**EXERCISE 1:**
In the text on time and movement, who decides the importance of time in an AD&D campaign?
**EXERCISE 2:**
Extract, word for word, the passage of the time-and-movement text from "Time and Movement" to "must sleep sometime.".

**ARTICLE:**
Time and Movement
The passage of time in an AD&D campaign can have relatively minor or extremely
significant effects on the play of the game. The importance of time is decided
almost entirely by the DM. Some DMs care very little about strict timekeeping;
others track every moment of action, using a rigid calendar. Either method is
acceptable and each has its advantages and disadvantages. The two can even be
combined, as appropriate to the situation.
Regardless of how time is handled, some timekeeping is unavoidable: Combats
must be fought in rounds; spells have specific durations which become important
as characters explore caverns and ancient ruins; days are used to measure
overland travel; characters must sleep sometime.

**DATA EXTRACT:**

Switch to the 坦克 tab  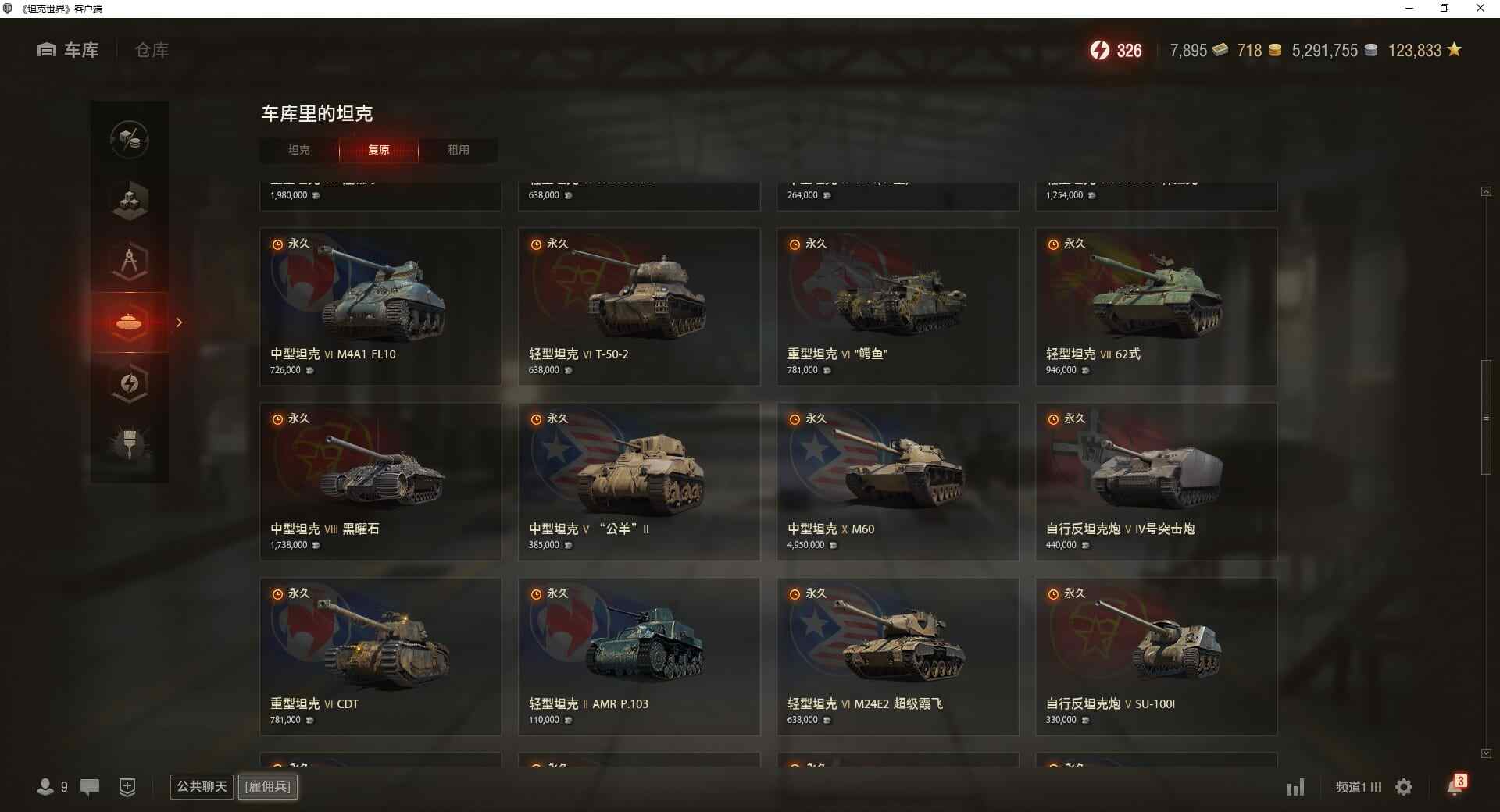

**CORRECT RESPONSE 1:**
Almost entirely the DM.

**CORRECT RESPONSE 2:**
Time and Movement
The passage of time in an AD&D campaign can have relatively minor or extremely
significant effects on the play of the game. The importance of time is decided
almost entirely by the DM. Some DMs care very little about strict timekeeping;
others track every moment of action, using a rigid calendar. Either method is
acceptable and each has its advantages and disadvantages. The two can even be
combined, as appropriate to the situation.
Regardless of how time is handled, some timekeeping is unavoidable: Combats
must be fought in rounds; spells have specific durations which become important
as characters explore caverns and ancient ruins; days are used to measure
overland travel; characters must sleep sometime.